[Start of section]

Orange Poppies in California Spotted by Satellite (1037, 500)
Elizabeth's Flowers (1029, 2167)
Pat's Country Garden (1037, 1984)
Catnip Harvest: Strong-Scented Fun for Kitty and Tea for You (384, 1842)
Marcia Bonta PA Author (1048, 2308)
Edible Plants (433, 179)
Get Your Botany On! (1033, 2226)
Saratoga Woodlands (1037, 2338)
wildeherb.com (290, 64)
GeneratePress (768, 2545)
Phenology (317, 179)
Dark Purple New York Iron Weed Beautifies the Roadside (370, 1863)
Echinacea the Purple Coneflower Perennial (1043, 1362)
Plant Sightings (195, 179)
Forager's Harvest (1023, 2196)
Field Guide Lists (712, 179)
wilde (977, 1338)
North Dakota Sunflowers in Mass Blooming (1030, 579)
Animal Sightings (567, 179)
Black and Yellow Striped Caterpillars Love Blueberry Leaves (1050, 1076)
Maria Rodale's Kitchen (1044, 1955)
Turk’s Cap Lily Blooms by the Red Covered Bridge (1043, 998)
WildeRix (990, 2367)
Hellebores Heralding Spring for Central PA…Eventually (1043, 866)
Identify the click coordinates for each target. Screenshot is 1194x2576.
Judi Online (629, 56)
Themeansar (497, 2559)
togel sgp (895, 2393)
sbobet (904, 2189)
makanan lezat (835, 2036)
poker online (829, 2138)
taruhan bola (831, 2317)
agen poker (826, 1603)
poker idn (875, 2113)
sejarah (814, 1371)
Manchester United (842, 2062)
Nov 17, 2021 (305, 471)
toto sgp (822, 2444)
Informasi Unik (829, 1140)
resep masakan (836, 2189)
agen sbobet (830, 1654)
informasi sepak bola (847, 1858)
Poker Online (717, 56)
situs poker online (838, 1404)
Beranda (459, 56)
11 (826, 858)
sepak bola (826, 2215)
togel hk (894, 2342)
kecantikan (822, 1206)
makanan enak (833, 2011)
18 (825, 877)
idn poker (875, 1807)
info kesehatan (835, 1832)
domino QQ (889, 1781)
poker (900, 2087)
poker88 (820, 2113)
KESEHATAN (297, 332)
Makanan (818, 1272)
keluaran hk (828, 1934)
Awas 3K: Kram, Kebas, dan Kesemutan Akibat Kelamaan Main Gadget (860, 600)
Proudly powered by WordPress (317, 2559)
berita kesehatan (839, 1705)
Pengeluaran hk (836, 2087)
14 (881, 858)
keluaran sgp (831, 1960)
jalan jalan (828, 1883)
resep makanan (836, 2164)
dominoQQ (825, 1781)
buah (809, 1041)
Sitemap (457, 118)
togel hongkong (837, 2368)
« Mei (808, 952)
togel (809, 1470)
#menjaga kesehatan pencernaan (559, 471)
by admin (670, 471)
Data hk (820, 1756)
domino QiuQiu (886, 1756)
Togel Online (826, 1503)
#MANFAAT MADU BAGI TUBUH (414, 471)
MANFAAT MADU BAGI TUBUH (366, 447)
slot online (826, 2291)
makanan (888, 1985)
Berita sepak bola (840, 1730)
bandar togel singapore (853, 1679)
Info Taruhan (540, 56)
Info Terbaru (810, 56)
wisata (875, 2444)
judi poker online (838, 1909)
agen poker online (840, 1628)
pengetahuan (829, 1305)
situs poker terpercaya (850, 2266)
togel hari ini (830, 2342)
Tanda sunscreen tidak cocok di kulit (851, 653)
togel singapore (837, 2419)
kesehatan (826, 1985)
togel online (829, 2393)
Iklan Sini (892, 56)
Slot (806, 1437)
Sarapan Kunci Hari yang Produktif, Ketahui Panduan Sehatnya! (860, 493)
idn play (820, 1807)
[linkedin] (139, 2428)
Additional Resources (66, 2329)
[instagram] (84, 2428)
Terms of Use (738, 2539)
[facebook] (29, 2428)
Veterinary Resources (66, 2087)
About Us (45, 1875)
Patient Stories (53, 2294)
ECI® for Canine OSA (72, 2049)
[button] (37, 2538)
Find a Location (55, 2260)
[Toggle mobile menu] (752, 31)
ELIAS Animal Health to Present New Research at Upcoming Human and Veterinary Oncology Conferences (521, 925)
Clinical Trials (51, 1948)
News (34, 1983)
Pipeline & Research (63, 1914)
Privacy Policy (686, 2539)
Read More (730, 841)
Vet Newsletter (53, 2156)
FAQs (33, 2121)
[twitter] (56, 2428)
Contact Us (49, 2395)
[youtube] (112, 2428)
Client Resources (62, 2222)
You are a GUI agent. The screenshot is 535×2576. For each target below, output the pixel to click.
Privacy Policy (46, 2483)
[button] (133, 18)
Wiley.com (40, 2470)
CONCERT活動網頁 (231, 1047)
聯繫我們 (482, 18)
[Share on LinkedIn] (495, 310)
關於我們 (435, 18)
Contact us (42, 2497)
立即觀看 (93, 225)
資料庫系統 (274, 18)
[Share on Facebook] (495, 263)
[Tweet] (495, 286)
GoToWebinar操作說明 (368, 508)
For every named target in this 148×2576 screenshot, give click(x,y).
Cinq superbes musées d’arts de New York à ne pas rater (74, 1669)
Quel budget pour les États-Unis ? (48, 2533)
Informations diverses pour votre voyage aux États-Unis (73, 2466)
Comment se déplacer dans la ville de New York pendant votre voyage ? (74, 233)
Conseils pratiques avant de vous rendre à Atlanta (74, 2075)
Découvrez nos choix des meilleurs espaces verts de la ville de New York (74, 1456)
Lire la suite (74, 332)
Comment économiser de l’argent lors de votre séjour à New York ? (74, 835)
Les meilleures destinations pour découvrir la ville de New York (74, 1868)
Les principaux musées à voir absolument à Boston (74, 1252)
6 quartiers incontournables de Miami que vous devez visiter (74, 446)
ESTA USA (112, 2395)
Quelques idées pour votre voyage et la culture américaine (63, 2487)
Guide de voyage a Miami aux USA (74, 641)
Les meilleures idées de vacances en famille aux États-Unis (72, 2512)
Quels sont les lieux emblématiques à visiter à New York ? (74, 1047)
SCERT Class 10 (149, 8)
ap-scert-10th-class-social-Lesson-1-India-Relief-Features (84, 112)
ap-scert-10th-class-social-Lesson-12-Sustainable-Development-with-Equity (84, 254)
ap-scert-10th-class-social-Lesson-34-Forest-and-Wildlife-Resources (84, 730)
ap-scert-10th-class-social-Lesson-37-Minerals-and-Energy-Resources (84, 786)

[End of section]

What needs to be done — Report the count of lines in the listing above that include "York", and nothing more.

Result — 7